### Work to be completed
Each line of the data below from the one holding "Image resolution: width=640" to the one holding "You are a computer-use agent. This", inclusive, is to be reproduced exactly; no other line belongs in the answer.

### The input
******
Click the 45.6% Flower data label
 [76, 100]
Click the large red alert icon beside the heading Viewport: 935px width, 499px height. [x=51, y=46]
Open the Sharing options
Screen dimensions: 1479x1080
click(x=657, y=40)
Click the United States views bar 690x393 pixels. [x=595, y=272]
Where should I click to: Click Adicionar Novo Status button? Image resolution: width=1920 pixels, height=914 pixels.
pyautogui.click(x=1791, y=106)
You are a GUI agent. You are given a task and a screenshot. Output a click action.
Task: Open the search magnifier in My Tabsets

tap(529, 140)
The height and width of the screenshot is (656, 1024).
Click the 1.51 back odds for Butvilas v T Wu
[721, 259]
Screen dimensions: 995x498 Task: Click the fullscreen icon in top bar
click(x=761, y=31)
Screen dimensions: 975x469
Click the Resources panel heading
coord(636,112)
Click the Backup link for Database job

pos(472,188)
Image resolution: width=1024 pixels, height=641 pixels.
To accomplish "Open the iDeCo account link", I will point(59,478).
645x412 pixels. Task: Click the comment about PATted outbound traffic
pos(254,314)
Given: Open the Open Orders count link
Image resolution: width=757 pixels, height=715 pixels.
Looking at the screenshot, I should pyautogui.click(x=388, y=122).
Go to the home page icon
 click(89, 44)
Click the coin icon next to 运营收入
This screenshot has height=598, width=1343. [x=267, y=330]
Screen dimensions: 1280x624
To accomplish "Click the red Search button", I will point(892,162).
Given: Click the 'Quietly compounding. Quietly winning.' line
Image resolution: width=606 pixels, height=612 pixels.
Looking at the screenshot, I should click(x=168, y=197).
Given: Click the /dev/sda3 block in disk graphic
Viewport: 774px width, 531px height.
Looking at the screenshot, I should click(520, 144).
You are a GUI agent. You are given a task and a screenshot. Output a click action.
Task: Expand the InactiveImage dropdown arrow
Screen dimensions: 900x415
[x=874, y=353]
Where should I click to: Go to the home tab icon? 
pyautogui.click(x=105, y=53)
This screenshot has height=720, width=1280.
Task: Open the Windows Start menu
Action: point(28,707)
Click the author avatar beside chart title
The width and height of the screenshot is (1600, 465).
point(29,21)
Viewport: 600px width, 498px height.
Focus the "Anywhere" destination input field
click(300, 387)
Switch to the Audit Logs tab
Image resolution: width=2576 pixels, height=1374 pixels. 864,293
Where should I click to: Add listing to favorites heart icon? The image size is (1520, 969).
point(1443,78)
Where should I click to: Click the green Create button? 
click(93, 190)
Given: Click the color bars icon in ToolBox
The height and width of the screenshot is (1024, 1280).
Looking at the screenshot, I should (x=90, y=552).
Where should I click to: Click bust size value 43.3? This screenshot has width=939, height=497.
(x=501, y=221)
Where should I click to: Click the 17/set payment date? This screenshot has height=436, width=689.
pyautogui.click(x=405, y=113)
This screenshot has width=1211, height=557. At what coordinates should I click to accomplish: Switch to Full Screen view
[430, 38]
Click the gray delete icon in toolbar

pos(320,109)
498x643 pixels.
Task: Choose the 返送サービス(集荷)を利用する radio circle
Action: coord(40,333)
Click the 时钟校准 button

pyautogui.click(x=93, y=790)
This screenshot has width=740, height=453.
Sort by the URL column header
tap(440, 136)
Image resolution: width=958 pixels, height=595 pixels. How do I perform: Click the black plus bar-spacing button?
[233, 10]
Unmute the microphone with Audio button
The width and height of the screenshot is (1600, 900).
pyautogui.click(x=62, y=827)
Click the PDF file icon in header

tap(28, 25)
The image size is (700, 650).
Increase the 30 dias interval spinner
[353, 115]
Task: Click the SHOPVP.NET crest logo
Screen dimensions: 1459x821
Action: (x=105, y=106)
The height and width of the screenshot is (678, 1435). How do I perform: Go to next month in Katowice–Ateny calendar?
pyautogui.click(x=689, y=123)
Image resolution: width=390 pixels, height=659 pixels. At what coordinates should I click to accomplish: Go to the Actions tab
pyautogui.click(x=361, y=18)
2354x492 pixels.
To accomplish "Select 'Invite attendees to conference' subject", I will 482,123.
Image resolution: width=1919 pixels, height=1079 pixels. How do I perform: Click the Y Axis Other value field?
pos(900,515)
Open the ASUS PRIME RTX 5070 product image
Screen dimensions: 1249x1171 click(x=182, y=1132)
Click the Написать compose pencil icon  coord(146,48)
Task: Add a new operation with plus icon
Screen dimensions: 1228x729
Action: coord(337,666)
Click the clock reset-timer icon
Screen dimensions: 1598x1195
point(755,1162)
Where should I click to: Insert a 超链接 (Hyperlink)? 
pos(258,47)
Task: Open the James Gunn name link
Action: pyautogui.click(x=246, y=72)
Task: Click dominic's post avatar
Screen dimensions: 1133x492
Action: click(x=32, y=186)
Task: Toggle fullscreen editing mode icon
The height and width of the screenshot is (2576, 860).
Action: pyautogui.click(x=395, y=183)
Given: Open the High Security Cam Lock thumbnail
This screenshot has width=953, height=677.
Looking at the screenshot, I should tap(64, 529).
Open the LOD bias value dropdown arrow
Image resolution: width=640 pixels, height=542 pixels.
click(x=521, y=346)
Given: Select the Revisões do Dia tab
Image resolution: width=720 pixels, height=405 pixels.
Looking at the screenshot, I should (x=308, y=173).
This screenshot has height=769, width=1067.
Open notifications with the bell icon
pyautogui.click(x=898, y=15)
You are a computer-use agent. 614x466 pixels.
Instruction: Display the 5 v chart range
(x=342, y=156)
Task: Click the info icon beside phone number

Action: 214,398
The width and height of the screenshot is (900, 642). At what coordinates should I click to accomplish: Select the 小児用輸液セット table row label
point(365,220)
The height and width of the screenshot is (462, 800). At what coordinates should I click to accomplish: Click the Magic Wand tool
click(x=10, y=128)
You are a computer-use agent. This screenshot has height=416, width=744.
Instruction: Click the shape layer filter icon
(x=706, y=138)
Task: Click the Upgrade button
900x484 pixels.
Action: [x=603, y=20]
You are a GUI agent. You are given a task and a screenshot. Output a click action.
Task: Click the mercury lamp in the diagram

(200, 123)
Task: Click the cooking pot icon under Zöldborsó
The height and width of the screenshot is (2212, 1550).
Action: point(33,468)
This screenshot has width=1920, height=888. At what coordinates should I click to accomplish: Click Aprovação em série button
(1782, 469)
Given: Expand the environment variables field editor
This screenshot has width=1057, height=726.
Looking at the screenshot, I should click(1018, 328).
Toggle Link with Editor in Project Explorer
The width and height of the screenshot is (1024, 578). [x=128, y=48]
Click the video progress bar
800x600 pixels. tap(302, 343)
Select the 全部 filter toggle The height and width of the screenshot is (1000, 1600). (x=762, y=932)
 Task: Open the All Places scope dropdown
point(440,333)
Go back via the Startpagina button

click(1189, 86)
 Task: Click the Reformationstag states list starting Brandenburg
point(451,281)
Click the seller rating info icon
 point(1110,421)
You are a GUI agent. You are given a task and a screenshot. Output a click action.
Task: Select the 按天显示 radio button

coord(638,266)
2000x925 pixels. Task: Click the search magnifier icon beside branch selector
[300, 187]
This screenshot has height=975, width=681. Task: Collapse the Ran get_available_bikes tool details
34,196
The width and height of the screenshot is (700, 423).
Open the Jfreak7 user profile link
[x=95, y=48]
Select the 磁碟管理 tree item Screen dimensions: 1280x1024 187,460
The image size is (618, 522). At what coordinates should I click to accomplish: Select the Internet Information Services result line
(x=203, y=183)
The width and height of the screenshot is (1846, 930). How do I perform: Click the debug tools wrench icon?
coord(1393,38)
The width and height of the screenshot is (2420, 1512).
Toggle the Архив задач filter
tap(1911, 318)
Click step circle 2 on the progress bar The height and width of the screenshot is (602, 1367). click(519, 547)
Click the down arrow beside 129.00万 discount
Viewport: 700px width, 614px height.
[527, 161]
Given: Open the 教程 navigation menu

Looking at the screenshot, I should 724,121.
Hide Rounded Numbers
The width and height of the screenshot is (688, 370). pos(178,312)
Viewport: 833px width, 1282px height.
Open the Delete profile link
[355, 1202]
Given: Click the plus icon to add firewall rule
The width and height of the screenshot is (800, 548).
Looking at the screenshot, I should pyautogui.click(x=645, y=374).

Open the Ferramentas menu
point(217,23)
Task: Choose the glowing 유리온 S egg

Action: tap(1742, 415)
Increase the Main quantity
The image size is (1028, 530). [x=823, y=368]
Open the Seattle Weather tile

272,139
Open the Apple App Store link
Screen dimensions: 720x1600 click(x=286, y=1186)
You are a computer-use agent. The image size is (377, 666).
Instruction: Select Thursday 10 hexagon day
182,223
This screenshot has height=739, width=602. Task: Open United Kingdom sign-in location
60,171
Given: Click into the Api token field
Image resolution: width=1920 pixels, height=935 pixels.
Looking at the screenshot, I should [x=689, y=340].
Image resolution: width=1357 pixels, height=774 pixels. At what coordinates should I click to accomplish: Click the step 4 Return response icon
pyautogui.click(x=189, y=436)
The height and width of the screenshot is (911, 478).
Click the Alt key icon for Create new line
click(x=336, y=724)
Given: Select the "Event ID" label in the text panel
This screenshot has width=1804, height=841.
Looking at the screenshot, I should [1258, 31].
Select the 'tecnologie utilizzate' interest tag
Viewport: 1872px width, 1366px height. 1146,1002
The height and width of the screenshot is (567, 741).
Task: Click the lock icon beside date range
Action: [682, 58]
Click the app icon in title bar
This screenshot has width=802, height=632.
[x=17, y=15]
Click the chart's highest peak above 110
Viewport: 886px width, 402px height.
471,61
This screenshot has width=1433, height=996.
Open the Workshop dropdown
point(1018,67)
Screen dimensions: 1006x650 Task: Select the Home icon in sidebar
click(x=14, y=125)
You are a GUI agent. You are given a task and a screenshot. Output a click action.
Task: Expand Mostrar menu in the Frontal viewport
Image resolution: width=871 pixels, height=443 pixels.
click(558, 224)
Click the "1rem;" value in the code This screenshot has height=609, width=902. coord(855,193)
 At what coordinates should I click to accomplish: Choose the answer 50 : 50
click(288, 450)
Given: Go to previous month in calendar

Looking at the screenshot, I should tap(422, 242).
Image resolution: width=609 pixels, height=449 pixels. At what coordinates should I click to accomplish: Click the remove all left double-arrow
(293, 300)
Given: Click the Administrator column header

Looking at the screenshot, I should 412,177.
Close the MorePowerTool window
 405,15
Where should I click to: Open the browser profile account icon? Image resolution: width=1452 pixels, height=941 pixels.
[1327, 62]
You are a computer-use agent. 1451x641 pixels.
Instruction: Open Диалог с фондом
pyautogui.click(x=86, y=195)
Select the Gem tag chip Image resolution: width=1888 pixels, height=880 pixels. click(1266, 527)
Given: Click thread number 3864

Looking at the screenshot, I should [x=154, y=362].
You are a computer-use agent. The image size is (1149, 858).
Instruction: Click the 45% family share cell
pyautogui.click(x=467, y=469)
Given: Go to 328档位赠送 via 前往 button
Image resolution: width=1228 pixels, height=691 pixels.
******
### Solution for this problem
Image resolution: width=640 pixels, height=542 pixels.
click(x=521, y=346)
Given: Select the Revisões do Dia tab
Image resolution: width=720 pixels, height=405 pixels.
Looking at the screenshot, I should (x=308, y=173).
This screenshot has height=769, width=1067.
Open notifications with the bell icon
pyautogui.click(x=898, y=15)
You are a computer-use agent. 614x466 pixels.
Instruction: Display the 5 v chart range
(x=342, y=156)
Task: Click the info icon beside phone number

Action: 214,398
The width and height of the screenshot is (900, 642). At what coordinates should I click to accomplish: Select the 小児用輸液セット table row label
point(365,220)
The height and width of the screenshot is (462, 800). At what coordinates should I click to accomplish: Click the Magic Wand tool
click(x=10, y=128)
You are a computer-use agent. This screenshot has height=416, width=744.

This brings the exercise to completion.